== DATA UNDER STUDY

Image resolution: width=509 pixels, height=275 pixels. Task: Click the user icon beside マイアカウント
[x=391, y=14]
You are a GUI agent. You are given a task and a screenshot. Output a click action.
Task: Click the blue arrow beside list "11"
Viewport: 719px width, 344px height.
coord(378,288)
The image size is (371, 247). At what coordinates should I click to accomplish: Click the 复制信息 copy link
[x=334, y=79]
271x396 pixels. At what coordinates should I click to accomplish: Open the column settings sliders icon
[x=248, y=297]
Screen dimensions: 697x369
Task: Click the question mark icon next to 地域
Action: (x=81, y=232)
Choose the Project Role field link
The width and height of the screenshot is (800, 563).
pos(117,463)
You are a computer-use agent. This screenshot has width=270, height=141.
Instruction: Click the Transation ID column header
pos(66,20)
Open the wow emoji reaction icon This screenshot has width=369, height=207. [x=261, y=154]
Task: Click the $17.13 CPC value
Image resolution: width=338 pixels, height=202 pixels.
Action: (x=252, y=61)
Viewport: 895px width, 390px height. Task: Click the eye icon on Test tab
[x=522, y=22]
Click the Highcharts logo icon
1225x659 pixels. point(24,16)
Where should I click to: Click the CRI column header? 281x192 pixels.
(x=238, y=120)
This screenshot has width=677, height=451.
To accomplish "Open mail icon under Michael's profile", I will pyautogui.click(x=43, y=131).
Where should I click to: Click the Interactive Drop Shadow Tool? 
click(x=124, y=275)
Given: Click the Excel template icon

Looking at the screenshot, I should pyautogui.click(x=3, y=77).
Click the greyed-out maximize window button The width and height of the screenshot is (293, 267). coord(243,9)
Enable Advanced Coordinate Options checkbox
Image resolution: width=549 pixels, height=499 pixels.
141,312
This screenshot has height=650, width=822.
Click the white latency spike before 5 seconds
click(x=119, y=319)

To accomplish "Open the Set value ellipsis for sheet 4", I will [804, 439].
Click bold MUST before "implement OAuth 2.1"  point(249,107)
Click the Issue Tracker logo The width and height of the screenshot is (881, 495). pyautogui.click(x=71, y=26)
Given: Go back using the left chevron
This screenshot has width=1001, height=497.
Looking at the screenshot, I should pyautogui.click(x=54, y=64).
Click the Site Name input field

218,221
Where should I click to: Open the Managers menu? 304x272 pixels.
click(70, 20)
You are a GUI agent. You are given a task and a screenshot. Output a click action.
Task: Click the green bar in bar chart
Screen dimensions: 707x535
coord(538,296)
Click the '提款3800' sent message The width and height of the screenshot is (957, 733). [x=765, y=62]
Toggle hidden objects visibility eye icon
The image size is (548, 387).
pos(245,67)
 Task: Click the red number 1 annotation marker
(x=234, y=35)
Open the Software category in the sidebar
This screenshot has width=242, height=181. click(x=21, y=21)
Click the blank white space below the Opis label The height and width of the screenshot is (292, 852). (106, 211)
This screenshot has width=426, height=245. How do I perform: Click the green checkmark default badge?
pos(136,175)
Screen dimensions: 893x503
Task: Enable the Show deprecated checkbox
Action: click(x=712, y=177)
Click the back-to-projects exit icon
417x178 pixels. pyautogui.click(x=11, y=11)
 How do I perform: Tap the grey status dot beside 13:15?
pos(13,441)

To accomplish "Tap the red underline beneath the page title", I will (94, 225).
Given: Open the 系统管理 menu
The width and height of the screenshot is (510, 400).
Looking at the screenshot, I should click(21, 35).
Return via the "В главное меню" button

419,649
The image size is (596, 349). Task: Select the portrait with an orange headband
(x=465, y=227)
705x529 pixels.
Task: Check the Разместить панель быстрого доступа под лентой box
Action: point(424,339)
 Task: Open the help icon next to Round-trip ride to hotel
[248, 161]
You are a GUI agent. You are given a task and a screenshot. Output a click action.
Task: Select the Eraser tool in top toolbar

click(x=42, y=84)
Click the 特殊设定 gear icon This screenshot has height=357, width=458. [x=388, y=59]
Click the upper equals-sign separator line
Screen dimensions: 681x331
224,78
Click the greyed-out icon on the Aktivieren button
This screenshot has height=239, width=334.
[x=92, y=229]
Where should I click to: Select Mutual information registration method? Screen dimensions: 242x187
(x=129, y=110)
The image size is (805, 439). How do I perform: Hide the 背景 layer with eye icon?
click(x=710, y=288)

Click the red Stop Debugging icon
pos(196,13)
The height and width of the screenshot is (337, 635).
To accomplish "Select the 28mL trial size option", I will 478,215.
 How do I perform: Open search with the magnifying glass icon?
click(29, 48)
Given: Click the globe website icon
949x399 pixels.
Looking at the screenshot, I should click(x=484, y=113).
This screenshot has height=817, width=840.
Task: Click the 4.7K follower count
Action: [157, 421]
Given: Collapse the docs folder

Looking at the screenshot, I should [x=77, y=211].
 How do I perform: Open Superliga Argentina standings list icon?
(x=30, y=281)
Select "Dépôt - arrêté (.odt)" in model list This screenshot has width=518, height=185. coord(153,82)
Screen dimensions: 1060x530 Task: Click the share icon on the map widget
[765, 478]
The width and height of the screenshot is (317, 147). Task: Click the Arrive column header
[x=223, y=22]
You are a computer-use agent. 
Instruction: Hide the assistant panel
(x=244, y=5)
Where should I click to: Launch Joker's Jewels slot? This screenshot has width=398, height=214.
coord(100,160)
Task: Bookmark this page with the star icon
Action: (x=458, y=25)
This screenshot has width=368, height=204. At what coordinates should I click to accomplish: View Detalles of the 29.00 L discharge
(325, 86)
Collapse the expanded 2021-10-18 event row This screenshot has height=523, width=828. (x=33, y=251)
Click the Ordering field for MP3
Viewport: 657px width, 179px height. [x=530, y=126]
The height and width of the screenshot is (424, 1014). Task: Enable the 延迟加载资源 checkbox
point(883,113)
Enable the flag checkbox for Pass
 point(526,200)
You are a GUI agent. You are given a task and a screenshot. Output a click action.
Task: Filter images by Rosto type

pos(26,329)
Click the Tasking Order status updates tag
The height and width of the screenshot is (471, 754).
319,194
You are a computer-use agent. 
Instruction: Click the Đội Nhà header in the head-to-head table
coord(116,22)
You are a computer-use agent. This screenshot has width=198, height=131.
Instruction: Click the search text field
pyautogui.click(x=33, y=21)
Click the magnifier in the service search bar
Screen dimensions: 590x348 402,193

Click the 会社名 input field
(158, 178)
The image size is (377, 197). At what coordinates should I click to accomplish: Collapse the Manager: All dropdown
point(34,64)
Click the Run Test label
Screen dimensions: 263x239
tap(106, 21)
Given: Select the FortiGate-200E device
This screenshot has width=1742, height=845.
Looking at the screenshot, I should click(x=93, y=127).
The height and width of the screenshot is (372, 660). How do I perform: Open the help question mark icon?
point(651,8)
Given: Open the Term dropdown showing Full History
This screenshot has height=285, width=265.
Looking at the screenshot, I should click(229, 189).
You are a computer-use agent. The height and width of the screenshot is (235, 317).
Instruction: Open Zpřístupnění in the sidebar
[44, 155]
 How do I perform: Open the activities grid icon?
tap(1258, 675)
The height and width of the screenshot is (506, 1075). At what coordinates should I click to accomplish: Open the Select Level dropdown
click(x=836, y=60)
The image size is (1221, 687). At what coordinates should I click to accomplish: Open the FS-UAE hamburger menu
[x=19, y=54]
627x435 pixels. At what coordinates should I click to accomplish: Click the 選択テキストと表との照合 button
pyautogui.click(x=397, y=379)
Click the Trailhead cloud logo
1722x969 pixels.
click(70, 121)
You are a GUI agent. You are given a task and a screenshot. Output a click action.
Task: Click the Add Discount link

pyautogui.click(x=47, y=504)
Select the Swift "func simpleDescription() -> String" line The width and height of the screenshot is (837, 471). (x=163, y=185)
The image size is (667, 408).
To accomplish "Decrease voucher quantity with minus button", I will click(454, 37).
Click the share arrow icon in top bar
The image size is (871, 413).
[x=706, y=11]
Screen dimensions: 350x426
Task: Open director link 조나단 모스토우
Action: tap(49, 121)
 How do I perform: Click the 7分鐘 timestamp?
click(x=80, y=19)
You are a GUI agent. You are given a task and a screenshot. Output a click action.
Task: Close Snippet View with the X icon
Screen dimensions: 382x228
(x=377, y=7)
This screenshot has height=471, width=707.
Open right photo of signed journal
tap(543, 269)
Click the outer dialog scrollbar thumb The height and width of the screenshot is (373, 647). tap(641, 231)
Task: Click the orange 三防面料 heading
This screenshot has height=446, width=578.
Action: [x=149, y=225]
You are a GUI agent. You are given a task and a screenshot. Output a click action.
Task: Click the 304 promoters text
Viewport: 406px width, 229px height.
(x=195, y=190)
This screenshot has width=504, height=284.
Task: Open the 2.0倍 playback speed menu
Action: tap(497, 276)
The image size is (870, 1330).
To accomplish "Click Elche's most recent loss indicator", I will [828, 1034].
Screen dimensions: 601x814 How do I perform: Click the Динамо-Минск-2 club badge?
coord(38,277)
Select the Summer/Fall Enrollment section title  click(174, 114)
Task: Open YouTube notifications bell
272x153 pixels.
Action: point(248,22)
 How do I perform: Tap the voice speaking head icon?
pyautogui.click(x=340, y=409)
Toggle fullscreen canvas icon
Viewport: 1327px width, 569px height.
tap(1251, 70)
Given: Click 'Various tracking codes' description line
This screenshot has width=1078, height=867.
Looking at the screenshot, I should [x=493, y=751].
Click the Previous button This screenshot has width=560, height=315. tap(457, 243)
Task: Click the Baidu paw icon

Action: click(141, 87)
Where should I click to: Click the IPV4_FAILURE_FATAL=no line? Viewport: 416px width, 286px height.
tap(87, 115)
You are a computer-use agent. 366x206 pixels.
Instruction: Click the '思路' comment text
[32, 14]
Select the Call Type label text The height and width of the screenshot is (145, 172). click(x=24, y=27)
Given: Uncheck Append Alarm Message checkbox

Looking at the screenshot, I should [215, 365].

====

• PROMPT:
Show all of the lines above in which "arrow" is present.

• TASK SOLUTION:
Task: Click the blue arrow beside list "11"
Click the share arrow icon in top bar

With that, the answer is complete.